▶ GIVEN TEXT
============

Lourdes High School is a Catholic high school located in Rochester, Minnesota. It is a part of the Rochester Catholic School system and is located in the Roman Catholic Diocese of Winona.

==Background==
Lourdes High School (LHS) was initially for girls only and went coeducational in 1925 when nearby boys-only Heffron High School closed. When the school relocated to a location on Center Street in 1941 it was renamed Lourdes High School. It moved to a site near 19th Street and Valley High in 2013.

==Administration==

Dennis L. Nigon, Principal of Lourdes High School from 1987 to 2007, became President of Rochester Catholic Schools in 2007. Mr. Nigon has 39 years of experience in Catholic high schools, and is in charge of the Lourdes Building Our Future project, to build a new facility for Lourdes High School.

==Academic performance==

LHS uses modular scheduling, students usually having classes into 36-minute class periods, with each class meeting about four of five days of the school week.

Lourdes High School has additional academic requirements beyond those commonly found at public high schools.

Lourdes students averaged a score of 26 on the ACT examination in the 2006–2007 academic year, meaning that the average Lourdes' student scored higher than 80% of national ACT takers.

============

▶ WHAT YOU WILL DO
a – According to the Lourdes High School text, in what year did the school become coeducational?
b – Write a continuation of the Lourdes High School text, picking up after its final sentence.
The lines after this text aren't needed.

▶ PROVIDED DATA

============

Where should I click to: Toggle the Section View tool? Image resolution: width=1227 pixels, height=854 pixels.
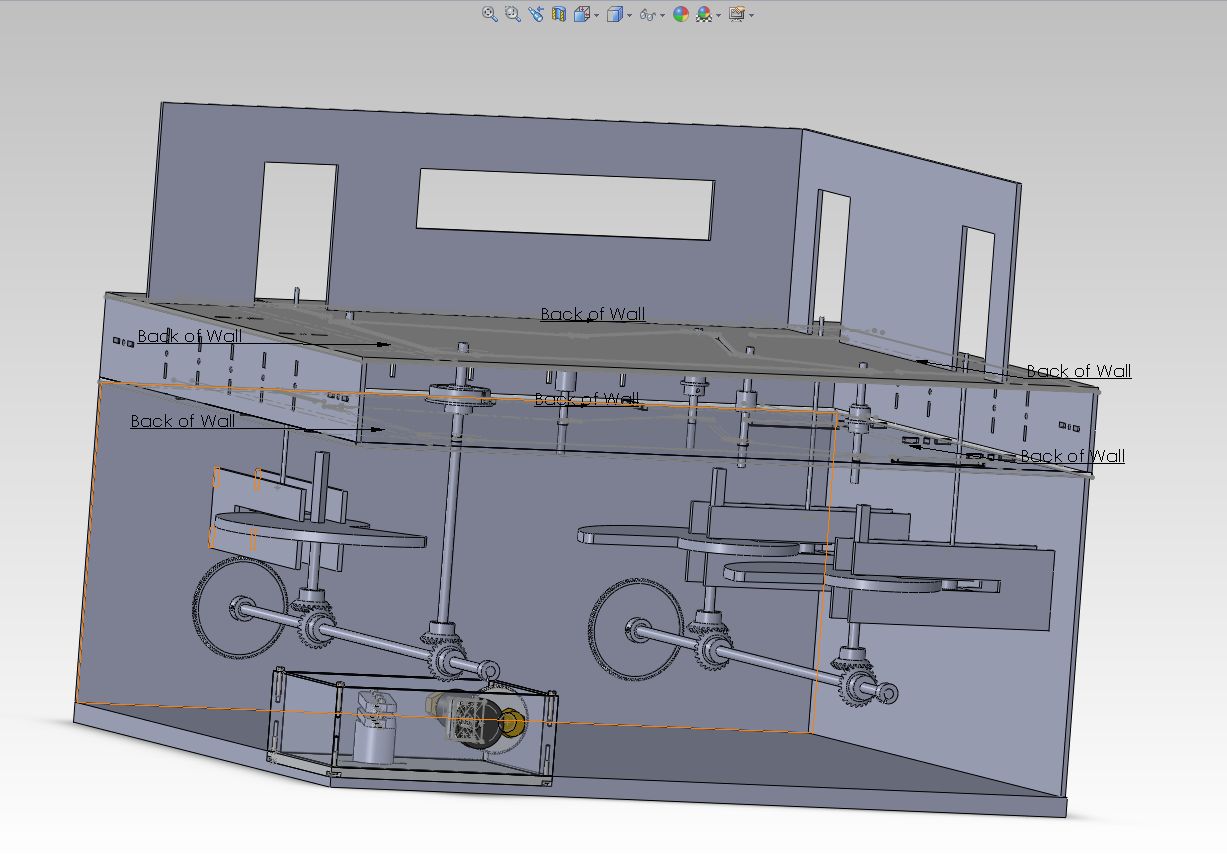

============

▶ OUTPUTS BY TASK
a – 1925

b –
==Athletics==

===Football===
In 2006, the Lourdes varsity football team advanced to the semi-finals of the state tournament. The current head coach is Mike Kesler. The first year of Kesler's coaching career was a 2–7 season. But every year since has been a successful winning season making the state tournament three straight years in 06, 07, and 08.

In November 2010, Rochester Lourdes won the Minnesota State Class 3A football title with a convincing 42–13 win over Holy Family. Lourdes finished the season undefeated.

===Soccer===
The 2006–2007 season found Lourdes falling to Benilde-St. Margaret's 2–5 in the semi-finals and tying Totino-Grace 1–1 for third place.

===Ice hockey===
In the 1960s, Gene Campbell and Ken Johannson were the inaugural coaches for the boys' hockey program.